Continuing a discussion from the previous daf regarding the hanging of curtains in the mishkan (tabernacle), the Gemara at the beginning of today’s page offers a surprising comment on the fabrication of these curtains:
Our sages taught: The bottom curtains in the tabernacle were made of sky-blue wool, and of purple wool, and of scarlet wool, and of fine linen; the top curtains were made of goat hair, even though that material is considered to be inferior and common. However, the wisdom that was stated with regard to the top curtains was greater than that which was stated with regard to the bottom ones. This is because, with regard to the bottom curtains, it is written: And every wise-hearted woman spun with her hands, and they brought that which they had spun, the blue, and the purple, the scarlet and the linen (Ex 35:25); with regard to the top curtains, it is written: And all of the women whose hearts inspired them with wisdom spun the goats (Ex 35:26). The phrase “whose hearts inspired them” suggests a greater degree of wisdom.
The Torah describes the colorful and luxurious bottom curtains as spun by “every wise-hearted woman” and the more rustic, goat-hair curtains as spun by “women whose hearts inspired them.” While we might be tempted to read this as poetic variation of language, the Talmud sees a significant value difference between these very similar expressions.
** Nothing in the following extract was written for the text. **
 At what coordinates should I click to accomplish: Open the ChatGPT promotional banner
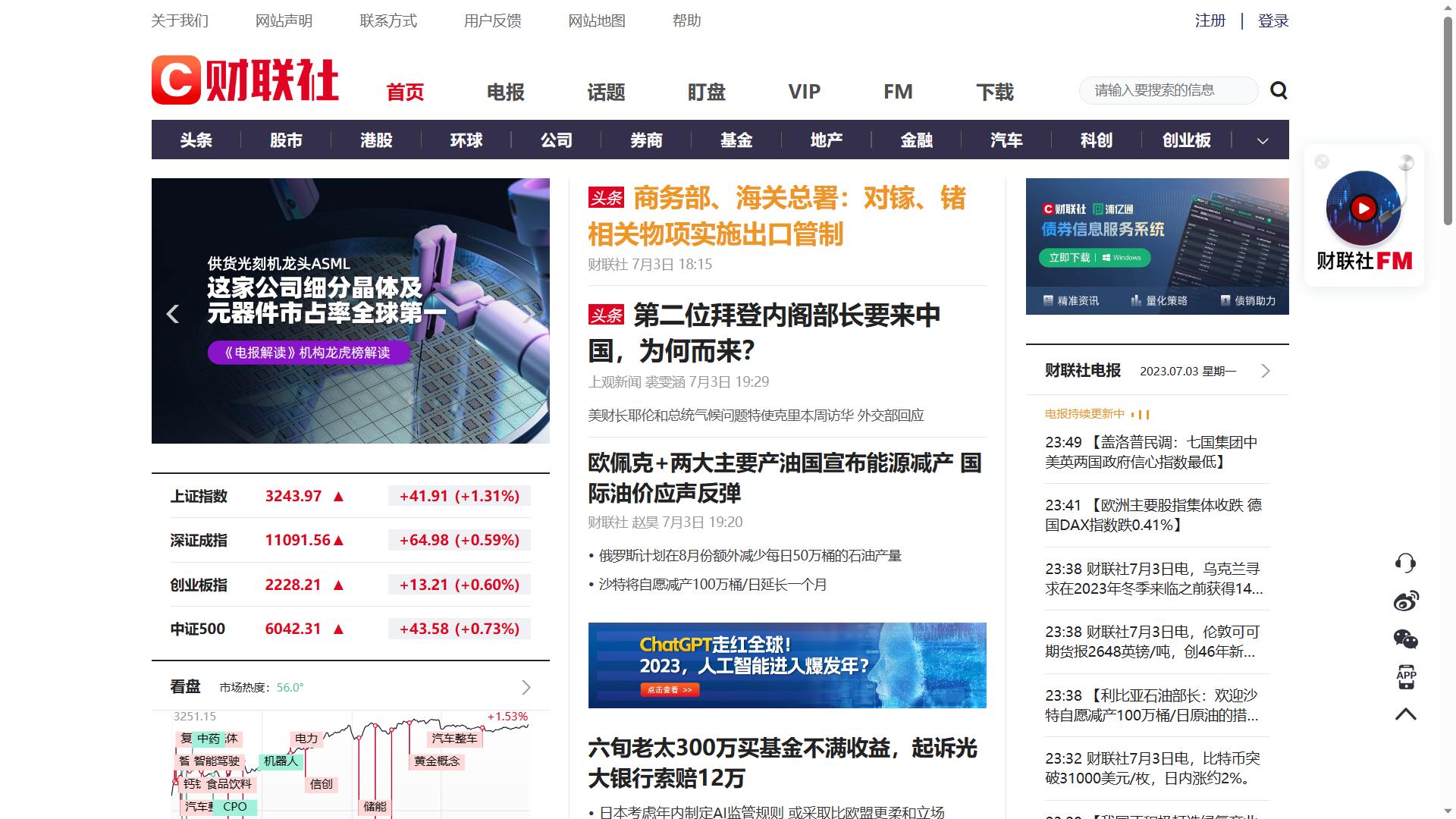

But why?
One clue comes to us from the new JPS translation of the Torah, which translates “wise-hearted” [chachmat lev] as “skilled,” and “inspired with wisdom” [asher asa liban otana b’chochma] as “excelling in that skill.” There is certainly a difference between being simply skilled and truly excellent at one’s craft. The great commentator Rashi even suggests that the second group of women were so accomplished that they actually spun the hair while it was still attached to the live goats!
I would suggest that perhaps the rabbis are also looking carefully at exactly who is doing the spinning, and in what manner they are accomplishing the task. In Exodus 35:25, the Torah uses the singular, “isha/woman,” to describe each artisan that came to spin with her individual skill and wisdom. Verse 26, by contrast, uses the plural, “nashim/women,” to describe a group of exceptionally talented and inspired craftswomen working together. (After all, if Rashi was right, spinning the hair of a live goat is certainly at least a two-person job.)
Perhaps what we are meant to learn is that wisdom and technical skill may be great, but they are only individual achievements. As wonderful as those singular accomplishments may be, to really get a job done exceptionally well, especially one as critical and holy as constructing God’s home in the wilderness, you need everyone on board, working together. As a former colleague of mine used to say, “teamwork makes the dream work.” To get a mishkan — or a community — up and running smoothly and well, you need the skills of everyone in the group to get it done right.